While four of the United States' intelligence agencies produced analyses indicating the Taliban would gain ground against the since-deposed government in Kabul, none predicted its imminent collapse, according to a report published Thursday.
The Wall Street Journal reviewed nearly two-dozen assessments from the CIA, Defense Intelligence Agency (DIA), Office of the Director of National Intelligence (ODNI) and the State Department's intelligence bureau, finding that while they agreed the internationally recognized government was unlikely to survive without U.S. aid, they differed on its longevity.

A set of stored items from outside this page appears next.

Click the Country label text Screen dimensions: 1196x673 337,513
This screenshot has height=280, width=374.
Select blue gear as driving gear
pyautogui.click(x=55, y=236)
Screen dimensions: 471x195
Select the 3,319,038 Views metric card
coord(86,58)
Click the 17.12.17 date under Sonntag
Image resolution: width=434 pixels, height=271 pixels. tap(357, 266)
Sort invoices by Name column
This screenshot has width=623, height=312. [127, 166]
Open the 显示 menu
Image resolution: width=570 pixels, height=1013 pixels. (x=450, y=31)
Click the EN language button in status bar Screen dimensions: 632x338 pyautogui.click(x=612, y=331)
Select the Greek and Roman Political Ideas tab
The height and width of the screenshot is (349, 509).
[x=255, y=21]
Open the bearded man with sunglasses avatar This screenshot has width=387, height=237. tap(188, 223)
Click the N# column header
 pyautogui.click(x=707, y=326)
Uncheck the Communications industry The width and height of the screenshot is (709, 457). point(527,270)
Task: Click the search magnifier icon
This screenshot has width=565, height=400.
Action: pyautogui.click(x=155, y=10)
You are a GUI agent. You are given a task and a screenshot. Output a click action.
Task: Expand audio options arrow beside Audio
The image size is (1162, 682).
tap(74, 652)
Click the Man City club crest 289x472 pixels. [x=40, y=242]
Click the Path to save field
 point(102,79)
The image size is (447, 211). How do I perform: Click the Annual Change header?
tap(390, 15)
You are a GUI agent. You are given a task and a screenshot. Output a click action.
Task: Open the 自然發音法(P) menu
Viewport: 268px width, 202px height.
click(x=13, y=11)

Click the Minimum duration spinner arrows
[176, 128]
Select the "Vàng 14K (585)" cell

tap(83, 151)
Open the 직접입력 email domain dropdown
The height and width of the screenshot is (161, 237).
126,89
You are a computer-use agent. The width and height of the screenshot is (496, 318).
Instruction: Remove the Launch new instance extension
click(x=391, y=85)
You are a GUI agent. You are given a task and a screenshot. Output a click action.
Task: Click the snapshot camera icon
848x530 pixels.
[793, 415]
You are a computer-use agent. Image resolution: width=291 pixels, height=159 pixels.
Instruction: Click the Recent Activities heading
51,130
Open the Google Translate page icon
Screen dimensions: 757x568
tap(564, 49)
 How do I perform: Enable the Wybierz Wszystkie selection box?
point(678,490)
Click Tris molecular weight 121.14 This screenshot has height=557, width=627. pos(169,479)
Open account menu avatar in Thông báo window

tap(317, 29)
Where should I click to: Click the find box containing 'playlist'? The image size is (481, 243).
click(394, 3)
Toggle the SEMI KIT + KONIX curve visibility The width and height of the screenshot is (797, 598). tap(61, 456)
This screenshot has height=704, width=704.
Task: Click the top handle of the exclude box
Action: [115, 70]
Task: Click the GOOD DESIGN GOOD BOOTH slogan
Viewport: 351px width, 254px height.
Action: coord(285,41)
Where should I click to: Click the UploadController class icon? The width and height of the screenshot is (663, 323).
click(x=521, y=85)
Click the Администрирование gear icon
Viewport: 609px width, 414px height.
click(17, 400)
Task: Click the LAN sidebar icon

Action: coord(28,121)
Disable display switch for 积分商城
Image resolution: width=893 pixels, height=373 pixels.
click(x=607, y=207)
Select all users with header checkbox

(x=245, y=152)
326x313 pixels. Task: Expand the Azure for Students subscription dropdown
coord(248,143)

A May 17 report from the CIA determined that the government would fall by the end of the year. Less than a month later an assessment said the Taliban would take full control within two years, the Journal reported.
On June 4, the DIA said the Taliban would adopt a strategy to take and isolate rural areas. Three days later, the DIA said in an executive memo that the government would continue to hold Kabul.
"The intelligence shortfalls underpinned some of the policy failures that resulted in chaotic mass civilian evacuations in the deadly final weeks of the U.S.'s 20-year Afghan war," the Journal reported.
Far from the official intelligence analyses, Kabul would fall to the Taliban on Aug. 15 with former President Ashraf Ghani fleeing the capital as militants closed in.
The U.S. was forced to hole up at Kabul Hamid Karzai International Airport where it evacuated more than 120,000 foreigners and Afghan nationals in the course of the following two weeks in what were the chaotic final days of Washington's withdrawal.